### EXERCISE
Copy from the first line below down to and including the line with "The height and". Skip the pictures.

++++ EXERCISE INPUT ++++

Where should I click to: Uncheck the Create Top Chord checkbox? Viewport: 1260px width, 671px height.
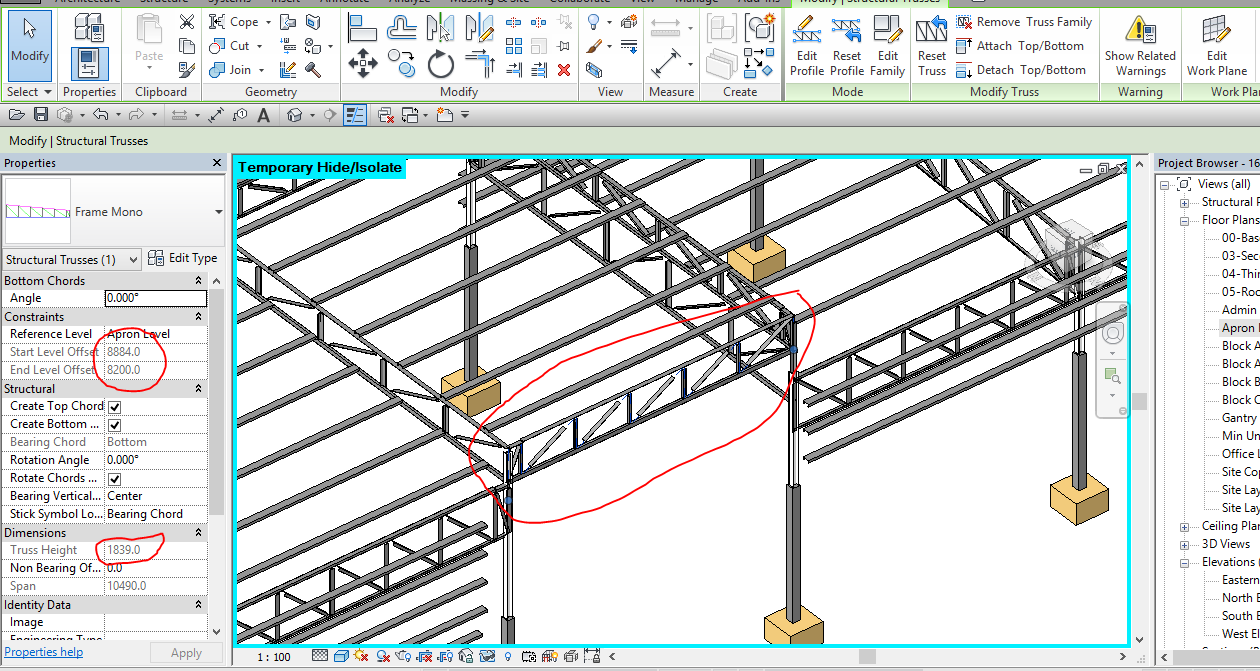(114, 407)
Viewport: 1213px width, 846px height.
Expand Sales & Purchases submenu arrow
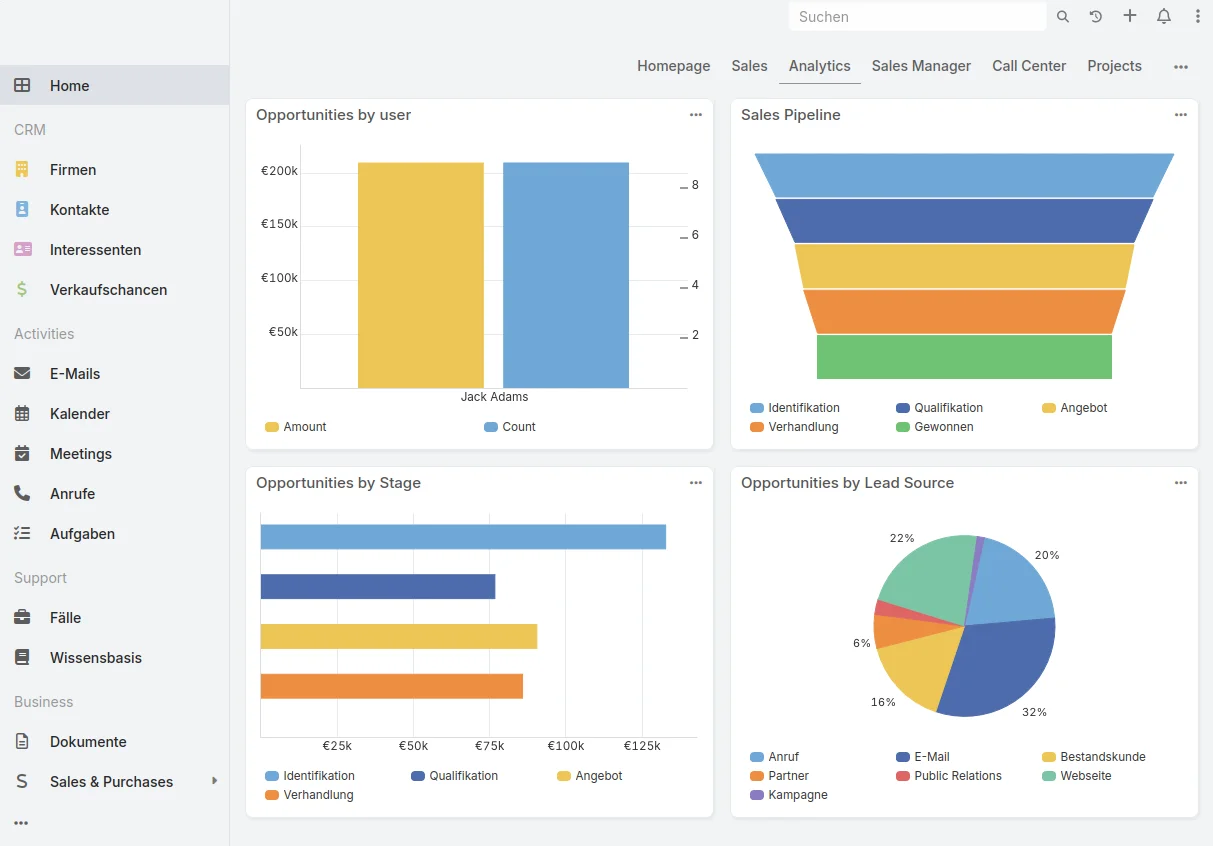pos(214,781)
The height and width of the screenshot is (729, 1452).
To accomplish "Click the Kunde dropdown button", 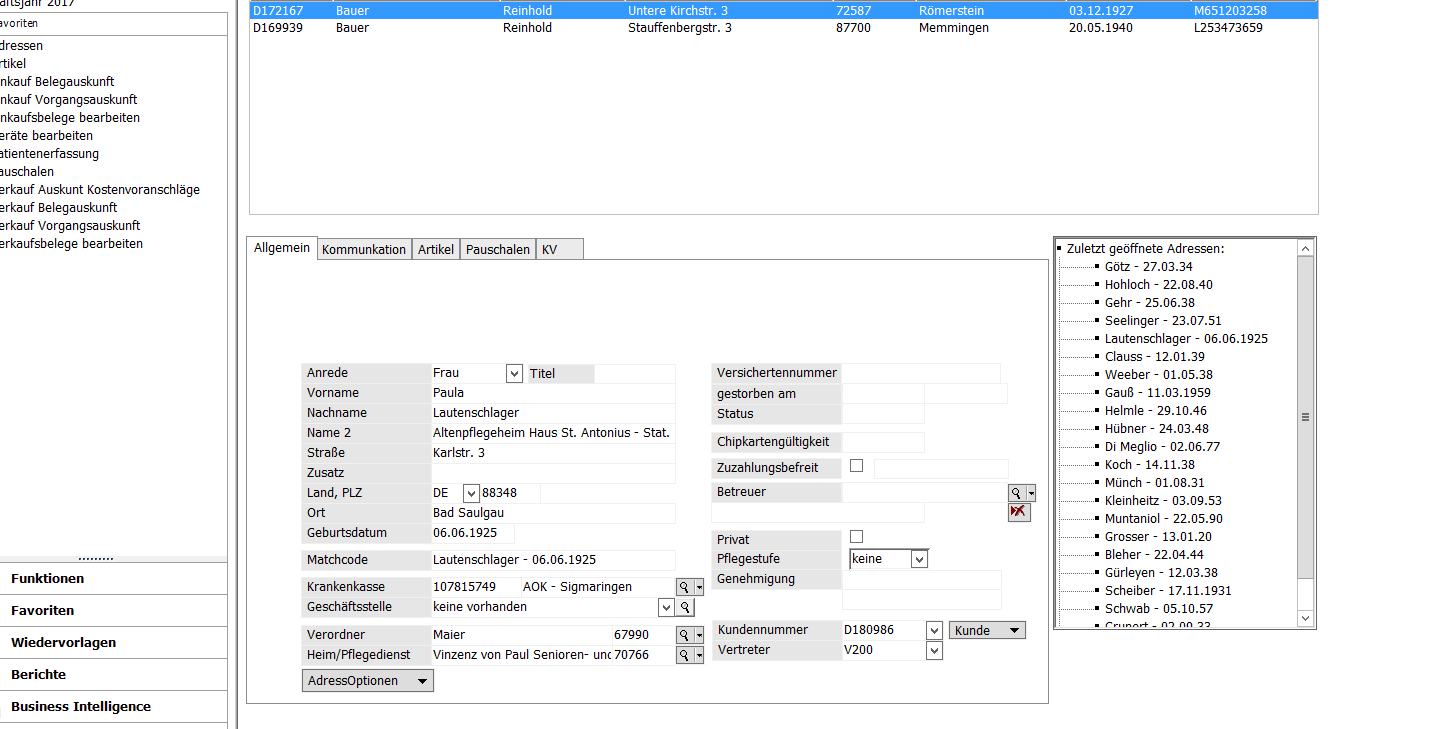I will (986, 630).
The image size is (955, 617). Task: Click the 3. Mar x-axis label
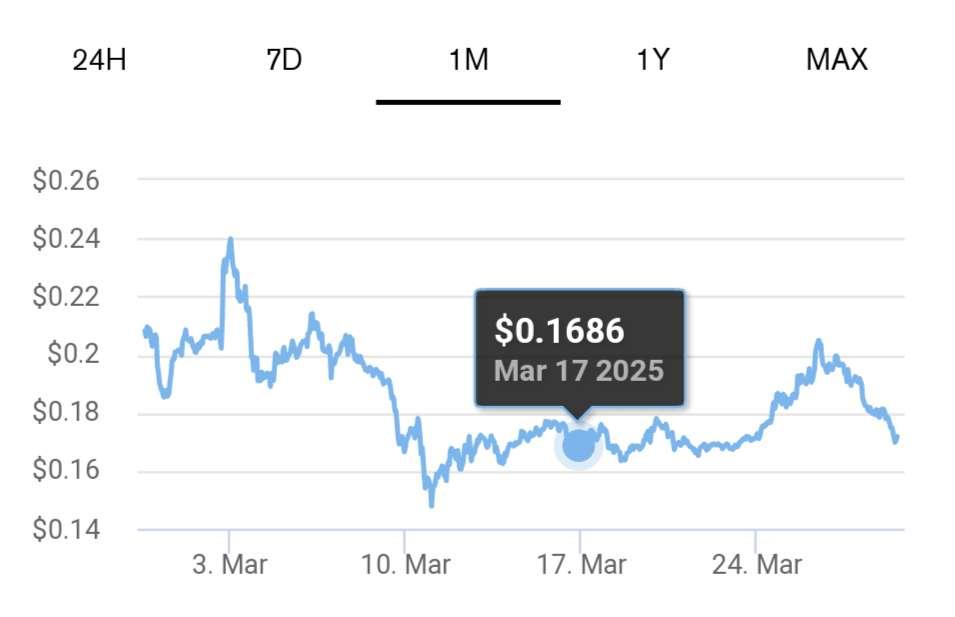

++++

### TASK RESPONSE
Where should I click to: Uncheck the Create Top Chord checkbox? Viewport: 1260px width, 671px height.
(114, 407)
Viewport: 1213px width, 846px height.
Expand Sales & Purchases submenu arrow
pos(214,781)
The height and width of the screenshot is (729, 1452).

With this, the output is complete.